Objectives

• To understand how concurrency can be modelled in FSP processes.
• To have an appreciation of the state space explosion introduced by concurrency.
• To understand further the phenomenon of interference between threads and race hazards
• To learn basic elements of the Java Threads API, including starting threads.

Preparation

• revise the Threads and Concurrency lectures and second half of Ch 2 and all of Ch 3 (of Magee&Kramer.
• have a look at the ThreadDemoTerm.java and CountDownTerm.java program and familiarize yourself with their structure and use of the API.
• revise the exercises in the previous session (including the Homework!), and get ready any questions you might have from it.
• remember to bring a pen and paper for the Tutorial Exercises.

Tutorial Exercises

1. Discuss any outstanding issues from the previous session (including Homework).

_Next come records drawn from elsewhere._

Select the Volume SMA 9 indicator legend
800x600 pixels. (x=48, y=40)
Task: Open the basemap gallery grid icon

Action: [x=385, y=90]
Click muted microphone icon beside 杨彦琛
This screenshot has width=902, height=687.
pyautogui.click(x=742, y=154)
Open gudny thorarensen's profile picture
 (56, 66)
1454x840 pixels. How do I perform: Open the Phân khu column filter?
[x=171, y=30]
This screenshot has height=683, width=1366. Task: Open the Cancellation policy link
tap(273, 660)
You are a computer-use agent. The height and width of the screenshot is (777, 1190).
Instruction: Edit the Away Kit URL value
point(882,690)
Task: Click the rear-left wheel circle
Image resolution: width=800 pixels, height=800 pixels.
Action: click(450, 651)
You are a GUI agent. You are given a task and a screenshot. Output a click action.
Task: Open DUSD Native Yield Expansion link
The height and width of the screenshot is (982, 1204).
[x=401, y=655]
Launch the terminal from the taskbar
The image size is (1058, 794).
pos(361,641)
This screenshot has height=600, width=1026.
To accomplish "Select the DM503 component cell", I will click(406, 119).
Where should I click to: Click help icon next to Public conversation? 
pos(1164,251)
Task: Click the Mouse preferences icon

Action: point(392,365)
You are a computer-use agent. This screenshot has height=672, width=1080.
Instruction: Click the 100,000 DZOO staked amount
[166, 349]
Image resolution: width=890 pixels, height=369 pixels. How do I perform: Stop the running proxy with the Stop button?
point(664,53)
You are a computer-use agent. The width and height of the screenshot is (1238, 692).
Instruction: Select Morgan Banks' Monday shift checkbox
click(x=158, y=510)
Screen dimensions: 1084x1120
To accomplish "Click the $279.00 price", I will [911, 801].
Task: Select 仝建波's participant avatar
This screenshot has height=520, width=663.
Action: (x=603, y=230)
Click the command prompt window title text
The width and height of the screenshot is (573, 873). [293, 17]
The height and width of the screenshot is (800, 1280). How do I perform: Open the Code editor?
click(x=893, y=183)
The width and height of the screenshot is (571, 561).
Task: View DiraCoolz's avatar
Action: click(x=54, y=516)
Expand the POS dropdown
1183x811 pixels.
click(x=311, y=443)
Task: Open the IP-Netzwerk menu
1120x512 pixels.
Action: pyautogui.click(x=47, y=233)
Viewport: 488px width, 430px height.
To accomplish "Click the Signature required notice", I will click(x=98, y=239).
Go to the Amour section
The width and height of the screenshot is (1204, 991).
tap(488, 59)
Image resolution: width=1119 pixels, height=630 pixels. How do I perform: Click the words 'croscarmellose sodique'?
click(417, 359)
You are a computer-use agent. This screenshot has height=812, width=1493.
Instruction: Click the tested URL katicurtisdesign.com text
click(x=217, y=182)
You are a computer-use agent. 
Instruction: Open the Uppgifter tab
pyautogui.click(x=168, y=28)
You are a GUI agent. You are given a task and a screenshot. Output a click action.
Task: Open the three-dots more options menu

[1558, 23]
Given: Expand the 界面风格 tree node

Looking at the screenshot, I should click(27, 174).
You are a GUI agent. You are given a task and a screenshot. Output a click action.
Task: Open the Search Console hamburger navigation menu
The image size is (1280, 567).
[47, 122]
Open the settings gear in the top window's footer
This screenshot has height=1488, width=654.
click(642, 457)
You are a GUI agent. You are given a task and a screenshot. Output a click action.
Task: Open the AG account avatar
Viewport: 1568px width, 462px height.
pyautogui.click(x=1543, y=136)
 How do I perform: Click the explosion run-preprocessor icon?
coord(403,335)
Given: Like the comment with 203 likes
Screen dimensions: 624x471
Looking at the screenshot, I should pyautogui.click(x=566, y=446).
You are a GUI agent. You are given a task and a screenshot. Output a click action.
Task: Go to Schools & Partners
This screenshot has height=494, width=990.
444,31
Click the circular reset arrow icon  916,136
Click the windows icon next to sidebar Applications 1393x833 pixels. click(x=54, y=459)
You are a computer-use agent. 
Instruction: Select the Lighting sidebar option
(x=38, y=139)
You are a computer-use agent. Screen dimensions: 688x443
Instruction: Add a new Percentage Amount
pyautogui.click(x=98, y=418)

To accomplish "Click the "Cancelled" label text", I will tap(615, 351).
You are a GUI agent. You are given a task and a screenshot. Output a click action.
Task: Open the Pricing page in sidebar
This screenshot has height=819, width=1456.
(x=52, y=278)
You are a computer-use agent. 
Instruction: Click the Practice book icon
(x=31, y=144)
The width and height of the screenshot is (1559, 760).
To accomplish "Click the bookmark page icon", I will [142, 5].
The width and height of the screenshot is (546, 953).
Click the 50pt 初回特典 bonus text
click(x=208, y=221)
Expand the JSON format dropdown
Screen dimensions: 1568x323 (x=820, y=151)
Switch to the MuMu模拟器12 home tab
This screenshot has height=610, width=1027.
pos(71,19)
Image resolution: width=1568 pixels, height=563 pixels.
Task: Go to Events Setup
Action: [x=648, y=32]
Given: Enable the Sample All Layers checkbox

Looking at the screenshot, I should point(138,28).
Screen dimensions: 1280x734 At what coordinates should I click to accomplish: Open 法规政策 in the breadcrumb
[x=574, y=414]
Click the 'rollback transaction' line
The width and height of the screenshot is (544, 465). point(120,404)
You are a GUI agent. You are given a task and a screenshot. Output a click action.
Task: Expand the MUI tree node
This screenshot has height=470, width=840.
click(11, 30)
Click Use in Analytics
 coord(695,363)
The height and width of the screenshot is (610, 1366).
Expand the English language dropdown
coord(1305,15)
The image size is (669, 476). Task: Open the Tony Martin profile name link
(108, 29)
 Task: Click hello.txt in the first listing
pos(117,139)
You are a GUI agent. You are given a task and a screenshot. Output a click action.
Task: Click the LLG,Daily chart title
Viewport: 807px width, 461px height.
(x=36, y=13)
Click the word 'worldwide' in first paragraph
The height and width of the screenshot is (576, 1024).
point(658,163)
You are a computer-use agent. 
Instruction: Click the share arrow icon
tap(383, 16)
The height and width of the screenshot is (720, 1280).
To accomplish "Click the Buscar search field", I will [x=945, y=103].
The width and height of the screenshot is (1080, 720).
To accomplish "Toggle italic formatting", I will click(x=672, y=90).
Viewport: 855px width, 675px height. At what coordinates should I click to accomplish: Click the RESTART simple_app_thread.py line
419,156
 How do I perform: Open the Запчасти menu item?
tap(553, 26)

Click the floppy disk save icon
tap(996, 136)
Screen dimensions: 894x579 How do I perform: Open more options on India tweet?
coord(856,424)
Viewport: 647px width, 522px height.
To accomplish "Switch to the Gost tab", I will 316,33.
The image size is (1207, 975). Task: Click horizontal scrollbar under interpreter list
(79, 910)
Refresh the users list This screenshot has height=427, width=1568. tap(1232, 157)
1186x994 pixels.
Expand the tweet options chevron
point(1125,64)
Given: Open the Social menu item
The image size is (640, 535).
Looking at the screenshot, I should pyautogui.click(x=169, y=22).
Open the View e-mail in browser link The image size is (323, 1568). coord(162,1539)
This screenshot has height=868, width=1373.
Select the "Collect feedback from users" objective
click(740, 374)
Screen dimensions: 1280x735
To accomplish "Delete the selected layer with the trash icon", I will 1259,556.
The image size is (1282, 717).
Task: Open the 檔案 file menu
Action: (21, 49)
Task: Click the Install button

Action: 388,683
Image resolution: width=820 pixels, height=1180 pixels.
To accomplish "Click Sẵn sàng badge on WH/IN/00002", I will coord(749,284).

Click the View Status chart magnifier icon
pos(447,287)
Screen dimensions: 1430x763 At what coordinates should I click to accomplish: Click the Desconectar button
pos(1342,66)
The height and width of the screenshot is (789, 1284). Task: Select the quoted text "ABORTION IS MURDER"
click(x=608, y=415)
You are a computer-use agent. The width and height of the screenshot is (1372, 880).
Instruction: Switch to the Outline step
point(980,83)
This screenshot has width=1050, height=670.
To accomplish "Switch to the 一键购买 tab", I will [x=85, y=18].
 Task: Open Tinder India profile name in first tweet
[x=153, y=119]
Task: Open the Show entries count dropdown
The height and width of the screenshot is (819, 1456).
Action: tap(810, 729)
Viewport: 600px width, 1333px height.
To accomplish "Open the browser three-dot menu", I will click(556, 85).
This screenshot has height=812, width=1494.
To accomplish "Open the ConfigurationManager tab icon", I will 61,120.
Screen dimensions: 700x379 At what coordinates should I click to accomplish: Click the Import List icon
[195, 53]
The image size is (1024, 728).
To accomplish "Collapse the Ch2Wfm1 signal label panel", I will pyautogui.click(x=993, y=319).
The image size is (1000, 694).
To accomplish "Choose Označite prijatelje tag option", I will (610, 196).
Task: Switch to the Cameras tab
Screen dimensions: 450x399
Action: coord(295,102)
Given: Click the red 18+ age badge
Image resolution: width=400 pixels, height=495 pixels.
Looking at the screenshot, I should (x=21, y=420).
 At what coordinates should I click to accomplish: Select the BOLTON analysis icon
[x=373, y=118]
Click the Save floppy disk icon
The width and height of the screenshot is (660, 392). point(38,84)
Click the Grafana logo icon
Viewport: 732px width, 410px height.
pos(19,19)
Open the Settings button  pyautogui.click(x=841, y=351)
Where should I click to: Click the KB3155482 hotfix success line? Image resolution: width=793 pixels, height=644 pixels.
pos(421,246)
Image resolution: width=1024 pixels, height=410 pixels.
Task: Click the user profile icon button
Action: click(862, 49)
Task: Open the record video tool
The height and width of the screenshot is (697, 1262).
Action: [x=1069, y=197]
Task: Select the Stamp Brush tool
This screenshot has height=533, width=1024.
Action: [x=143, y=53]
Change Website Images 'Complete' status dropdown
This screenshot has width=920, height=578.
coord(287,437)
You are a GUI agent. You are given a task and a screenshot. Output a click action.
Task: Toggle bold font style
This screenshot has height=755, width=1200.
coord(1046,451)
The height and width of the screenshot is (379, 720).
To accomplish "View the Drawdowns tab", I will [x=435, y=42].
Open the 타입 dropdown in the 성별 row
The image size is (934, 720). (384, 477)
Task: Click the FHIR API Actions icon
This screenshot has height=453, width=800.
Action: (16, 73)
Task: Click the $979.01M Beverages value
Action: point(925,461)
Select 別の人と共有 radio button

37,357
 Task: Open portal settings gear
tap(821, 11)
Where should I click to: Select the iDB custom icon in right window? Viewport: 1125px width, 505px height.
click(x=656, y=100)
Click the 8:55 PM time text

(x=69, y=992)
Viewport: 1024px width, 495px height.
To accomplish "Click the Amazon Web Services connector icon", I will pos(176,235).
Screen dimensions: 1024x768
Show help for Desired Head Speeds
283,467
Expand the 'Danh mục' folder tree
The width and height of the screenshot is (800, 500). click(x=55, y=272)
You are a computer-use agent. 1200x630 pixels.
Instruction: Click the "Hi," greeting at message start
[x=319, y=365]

2. Consider the following process definitions:

      P = (a -> b -> P).
      Q = (c -> b -> Q).
      ||S1 = (P || Q).
      S2 = (a -> c -> b -> S2 | c -> a -> b -> S2).
   

   Generate traces for ||S1 and S2. Can one generate a different trace from the other? Are the processes the same? Why?

3. Use the following rules to show that P||Q is indeed the same as S2. Let A and B denote the alphabets of processes X = x -> X' and Y = y -> Y' and C be the intersection of A and B. Then:

   X||Y = x -> (X' || Y')        , if x=y (and are in C)     (P1)
   X||Y = (x -> (X' || y->Y')      
          |y -> (x->X' || Y'))   , if x,y are not in C       (P2)
   X||Y = x -> (X' || y->Y')     , if y is in C and x is not (P3)
   X||Y = y -> (x->X' || Y')     , if x is in C and y is not (P3')
   

4. The actions of a process repeatedly incrementing a counter variable can be modelled by the FSP process
   INCCTR = (loadCtr -> inc -> storeCtr -> rest -> INCCTR).
   Note that here we do not model the value of the counter. Two such process operating in parallel (updating the same counter, cf. Race.java) can be modelled as:
   ||INCCTR = (a:INCCTR || b:INCCTR).
   1. Check that the following trace can be generated by ||INCCTR.
      a.loadCtr -> a.inc -> b.loadCtr -> a.storeCtr -> b.inc -> b.storeCtr
      Hint: produce a sequenece of independent state transitions in a:INCCTR and b:INCCTR that reproduces this trace.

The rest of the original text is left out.